Satchel Paige asked, “How old would you be if you didn’t know how old you are?” For my friend Veda and others born on Leap Year Day, they get to count birthdays in base 4.
Because I work in a university with young people for whom Desert Storm is history as removed as World War II, it is difficult to escape the consciousness of the generational divide. Somehow we do not get older; it’s the undergraduates who are just getting younger.
And yet others senior to me have seemed everlastingly young. Today’s mail brought a card in memory of Bing’s great-aunt, Yettie Chew, who passed away on February 10th at the age of 89. Somehow she will always be a spry 60-something in my mind, chatting with me at Kathy’s big San Francisco Chinatown wedding reception.
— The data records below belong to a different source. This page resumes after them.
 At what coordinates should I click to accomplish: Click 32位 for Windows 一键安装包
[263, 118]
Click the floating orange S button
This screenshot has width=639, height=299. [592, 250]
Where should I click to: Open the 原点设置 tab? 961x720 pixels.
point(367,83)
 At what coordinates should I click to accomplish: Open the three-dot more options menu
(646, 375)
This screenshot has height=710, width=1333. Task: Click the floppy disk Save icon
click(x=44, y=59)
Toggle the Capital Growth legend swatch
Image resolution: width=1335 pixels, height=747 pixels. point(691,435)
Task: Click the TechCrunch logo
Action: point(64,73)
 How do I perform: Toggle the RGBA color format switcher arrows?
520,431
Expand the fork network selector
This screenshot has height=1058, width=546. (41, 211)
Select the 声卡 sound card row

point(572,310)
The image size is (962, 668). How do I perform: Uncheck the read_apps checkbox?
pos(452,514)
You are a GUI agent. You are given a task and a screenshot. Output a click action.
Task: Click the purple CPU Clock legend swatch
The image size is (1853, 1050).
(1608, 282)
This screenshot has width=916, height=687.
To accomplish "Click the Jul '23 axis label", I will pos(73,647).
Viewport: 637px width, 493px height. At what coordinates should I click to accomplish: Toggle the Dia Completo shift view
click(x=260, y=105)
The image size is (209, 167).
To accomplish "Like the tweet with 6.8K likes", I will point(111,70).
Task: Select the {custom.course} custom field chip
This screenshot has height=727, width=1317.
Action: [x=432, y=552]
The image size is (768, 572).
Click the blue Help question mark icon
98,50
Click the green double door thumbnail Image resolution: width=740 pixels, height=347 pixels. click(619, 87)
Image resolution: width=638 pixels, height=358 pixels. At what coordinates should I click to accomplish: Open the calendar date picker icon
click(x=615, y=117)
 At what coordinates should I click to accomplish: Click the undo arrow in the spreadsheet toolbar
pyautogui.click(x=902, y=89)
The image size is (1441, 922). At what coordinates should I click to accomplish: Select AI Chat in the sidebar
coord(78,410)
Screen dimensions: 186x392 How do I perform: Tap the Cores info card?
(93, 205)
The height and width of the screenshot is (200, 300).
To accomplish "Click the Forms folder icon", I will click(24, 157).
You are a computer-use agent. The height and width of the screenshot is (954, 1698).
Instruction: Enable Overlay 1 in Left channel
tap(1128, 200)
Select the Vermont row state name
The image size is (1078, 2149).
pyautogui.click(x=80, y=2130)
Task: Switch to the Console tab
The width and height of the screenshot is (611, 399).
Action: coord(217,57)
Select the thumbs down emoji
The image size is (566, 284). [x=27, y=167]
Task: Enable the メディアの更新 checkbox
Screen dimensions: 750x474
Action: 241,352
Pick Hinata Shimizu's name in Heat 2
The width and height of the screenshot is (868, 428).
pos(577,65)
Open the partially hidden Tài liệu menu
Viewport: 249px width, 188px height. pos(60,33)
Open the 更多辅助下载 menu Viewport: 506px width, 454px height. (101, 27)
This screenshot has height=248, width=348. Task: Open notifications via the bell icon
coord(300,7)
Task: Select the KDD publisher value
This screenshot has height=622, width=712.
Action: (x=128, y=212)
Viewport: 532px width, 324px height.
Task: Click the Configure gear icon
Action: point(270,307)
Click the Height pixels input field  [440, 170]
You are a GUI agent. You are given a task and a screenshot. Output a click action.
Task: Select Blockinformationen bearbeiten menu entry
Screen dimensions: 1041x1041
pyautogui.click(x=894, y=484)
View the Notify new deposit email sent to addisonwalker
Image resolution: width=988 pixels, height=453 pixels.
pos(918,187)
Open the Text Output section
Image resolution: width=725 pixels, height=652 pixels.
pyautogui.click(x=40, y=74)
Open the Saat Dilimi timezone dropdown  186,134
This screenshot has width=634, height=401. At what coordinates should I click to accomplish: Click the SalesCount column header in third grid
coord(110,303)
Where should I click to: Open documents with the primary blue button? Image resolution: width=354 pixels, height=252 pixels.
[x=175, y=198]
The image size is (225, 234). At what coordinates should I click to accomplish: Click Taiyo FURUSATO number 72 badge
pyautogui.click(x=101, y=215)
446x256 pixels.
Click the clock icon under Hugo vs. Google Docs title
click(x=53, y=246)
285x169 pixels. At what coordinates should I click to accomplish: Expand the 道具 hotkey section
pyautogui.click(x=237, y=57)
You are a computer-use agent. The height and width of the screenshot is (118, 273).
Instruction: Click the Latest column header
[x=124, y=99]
Every Christmas since Bing died, Auntie Yettie has written to me, the wife of the deceased grandson of her sister-in-law. I could count on her card warming my heart, telling me that she missed seeing me at the annual Chew family holiday party, how glad she is to hear what Akemi and I are doing, what a good job I was doing in raising Akemi. I don’t think I’ve ever stopped being surprised at how inclusive his extended family has been to me.
The card her daughters crafted in her honor included this quote from e.e. cummings, something of a favorite of mine:
you shall above all things be glad and young
For if you’re young, whatever life you wear
It will become you;and if you are glad
Whatever’s living will yourself become.
In what base will you count your birthdays?